Hydrothermal Carbonization of Sewage Sludge: New Improvements in Phosphatic Fertilizer Production and Process Water Treatment Using Freeze Concentration
Gabriel Gerner,
Jae Wook Chung,
Luca Meyer,
Rahel Wanner,
Simon Heiniger,
Daniel Seiler,
Rolf Krebs,
Alexander Treichler,
Roman Kontic,
Beatrice Kulli
Affiliations
Gabriel Gerner
Institute of Natural Resource Sciences, Zurich University of Applied Sciences (ZHAW), Campus Grüental, CH-8820 Wädenswil, Switzerland
Jae Wook Chung
Institute of Natural Resource Sciences, Zurich University of Applied Sciences (ZHAW), Campus Grüental, CH-8820 Wädenswil, Switzerland
Luca Meyer
Institute of Natural Resource Sciences, Zurich University of Applied Sciences (ZHAW), Campus Grüental, CH-8820 Wädenswil, Switzerland
Rahel Wanner
Institute of Natural Resource Sciences, Zurich University of Applied Sciences (ZHAW), Campus Grüental, CH-8820 Wädenswil, Switzerland
Simon Heiniger
Institute of Natural Resource Sciences, Zurich University of Applied Sciences (ZHAW), Campus Grüental, CH-8820 Wädenswil, Switzerland
Daniel Seiler
Institute of Natural Resource Sciences, Zurich University of Applied Sciences (ZHAW), Campus Grüental, CH-8820 Wädenswil, Switzerland
Rolf Krebs
Institute of Natural Resource Sciences, Zurich University of Applied Sciences (ZHAW), Campus Grüental, CH-8820 Wädenswil, Switzerland
Alexander Treichler
Institute of Chemistry and Biotechnology, Zurich University of Applied Sciences (ZHAW), Campus Reidbach, CH-8820 Wädenswil, Switzerland
Roman Kontic
School of Engineering, Zurich University of Applied Sciences (ZHAW), CH-8401 Winterthur, Switzerland
Beatrice Kulli
Institute of Natural Resource Sciences, Zurich University of Applied Sciences (ZHAW), Campus Grüental, CH-8820 Wädenswil, Switzerland
In recent years, promising developments in the hydrothermal carbonization (HTC) of sewage sludge, as well as the potential to reclaim phosphorus and nitrogen, have emerged.

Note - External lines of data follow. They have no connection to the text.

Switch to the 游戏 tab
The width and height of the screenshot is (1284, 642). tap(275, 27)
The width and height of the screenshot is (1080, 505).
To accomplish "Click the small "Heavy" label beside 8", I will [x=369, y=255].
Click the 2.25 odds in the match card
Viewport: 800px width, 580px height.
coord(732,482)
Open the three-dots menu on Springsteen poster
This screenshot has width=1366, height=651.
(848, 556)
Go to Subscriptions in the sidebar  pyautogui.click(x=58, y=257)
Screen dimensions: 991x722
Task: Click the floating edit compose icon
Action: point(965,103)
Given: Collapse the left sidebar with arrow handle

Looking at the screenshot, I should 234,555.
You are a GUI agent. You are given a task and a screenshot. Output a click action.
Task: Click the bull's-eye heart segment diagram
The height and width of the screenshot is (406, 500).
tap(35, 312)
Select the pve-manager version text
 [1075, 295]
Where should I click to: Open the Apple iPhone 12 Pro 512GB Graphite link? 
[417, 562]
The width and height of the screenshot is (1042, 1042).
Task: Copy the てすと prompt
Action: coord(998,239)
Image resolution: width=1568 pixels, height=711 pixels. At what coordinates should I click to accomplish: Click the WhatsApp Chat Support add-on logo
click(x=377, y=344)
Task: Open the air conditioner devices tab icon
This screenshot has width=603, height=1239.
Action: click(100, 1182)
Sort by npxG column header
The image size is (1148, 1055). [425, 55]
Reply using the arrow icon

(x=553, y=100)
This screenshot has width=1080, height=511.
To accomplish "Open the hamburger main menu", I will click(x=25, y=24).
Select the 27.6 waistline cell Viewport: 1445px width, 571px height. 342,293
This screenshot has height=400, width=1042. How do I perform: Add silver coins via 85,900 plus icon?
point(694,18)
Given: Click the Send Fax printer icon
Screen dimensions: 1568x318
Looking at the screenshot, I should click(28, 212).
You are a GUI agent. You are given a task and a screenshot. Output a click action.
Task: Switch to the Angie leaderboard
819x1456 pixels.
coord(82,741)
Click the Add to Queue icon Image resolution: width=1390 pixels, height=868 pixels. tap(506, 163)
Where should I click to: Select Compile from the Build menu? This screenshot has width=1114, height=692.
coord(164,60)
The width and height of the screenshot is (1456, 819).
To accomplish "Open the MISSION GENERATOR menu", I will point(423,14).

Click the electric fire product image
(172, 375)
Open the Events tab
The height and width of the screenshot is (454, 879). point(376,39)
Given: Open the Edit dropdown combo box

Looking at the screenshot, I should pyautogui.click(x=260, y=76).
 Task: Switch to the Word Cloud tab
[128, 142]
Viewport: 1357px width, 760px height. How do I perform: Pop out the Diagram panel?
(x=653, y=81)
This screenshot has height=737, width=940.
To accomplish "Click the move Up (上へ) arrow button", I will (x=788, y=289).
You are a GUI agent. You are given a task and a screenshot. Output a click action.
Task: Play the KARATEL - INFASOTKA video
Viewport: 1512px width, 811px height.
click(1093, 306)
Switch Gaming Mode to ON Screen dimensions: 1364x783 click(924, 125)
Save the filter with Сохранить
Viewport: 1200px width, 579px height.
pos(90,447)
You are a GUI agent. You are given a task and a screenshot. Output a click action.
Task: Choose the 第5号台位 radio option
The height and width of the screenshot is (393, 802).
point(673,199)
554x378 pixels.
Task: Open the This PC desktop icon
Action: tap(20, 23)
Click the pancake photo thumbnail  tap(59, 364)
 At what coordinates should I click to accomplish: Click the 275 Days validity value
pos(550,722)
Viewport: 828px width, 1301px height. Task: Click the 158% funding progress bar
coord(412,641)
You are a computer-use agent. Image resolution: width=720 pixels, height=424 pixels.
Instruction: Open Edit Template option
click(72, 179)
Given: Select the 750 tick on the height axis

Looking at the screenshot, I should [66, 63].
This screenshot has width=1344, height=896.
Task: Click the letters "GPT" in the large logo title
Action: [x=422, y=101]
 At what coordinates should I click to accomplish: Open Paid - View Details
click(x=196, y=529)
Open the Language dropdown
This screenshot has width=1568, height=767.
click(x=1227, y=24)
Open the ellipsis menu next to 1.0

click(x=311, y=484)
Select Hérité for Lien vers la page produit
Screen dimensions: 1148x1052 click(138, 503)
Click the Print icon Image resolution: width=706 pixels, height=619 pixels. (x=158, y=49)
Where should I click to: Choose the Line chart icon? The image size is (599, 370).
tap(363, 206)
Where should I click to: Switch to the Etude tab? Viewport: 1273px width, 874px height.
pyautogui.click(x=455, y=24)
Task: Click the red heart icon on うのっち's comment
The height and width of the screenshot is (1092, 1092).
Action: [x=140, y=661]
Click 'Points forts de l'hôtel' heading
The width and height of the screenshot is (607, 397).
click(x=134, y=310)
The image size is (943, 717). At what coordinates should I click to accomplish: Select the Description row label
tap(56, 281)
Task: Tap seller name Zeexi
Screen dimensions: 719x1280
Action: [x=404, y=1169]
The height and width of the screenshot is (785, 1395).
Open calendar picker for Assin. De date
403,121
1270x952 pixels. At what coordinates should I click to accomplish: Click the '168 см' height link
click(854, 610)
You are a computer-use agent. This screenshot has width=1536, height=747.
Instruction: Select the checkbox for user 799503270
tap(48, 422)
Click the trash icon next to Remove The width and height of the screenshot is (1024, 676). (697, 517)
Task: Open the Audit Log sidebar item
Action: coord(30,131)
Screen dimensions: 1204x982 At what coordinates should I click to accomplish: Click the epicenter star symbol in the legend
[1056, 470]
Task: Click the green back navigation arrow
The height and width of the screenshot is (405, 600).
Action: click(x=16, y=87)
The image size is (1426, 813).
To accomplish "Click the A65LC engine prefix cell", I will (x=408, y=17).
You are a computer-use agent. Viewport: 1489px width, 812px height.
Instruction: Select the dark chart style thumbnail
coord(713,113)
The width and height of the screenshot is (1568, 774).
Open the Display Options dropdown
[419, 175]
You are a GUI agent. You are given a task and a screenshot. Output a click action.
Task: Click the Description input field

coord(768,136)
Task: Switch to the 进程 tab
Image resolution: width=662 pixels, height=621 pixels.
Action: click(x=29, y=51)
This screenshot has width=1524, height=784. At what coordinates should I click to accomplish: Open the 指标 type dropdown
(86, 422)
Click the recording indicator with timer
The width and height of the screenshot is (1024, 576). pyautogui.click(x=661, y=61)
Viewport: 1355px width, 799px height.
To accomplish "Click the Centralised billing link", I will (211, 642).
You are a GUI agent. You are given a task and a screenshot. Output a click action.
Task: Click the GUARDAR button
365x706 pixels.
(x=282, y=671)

In this study, the HTC of digested sewage sludge (DSS) was investigated for the downstream production of heavy metal (HM)-free fertilizer and the use of freeze concentration (FC) as a novel technology for process water treatment. To obtain clean fertilizer, phosphatic acid extracts were first treated with ion-exchange resins to remove dissolved HM, as well as phosphorus precipitating agents (i.e., aluminum and iron). Over 98% of the aluminum (Al) and 97% of the iron (Fe) could be removed in a single treatment step. The purified extract was then used for the precipitation of HM-free struvite crystals, with P-recovery rates exceeding 89%. Process water (PW) makes up the largest share of the two main HTC-products (i.e., hydrochar and PW) and is very rich in organic compounds. Compared to evaporation or membrane separation, FC is a promising technology for concentrating solutes from PW. Separation experiments resulted in the recovery of over 90% of the dissolved compounds in the concentrate. In our study, the concentrate was later utilized as an ammonium source for struvite precipitation, and the subsequent aerobic digestion of the remaining ice water resulted in an 85% reduction in chemical oxygen demand (COD) in 15 days.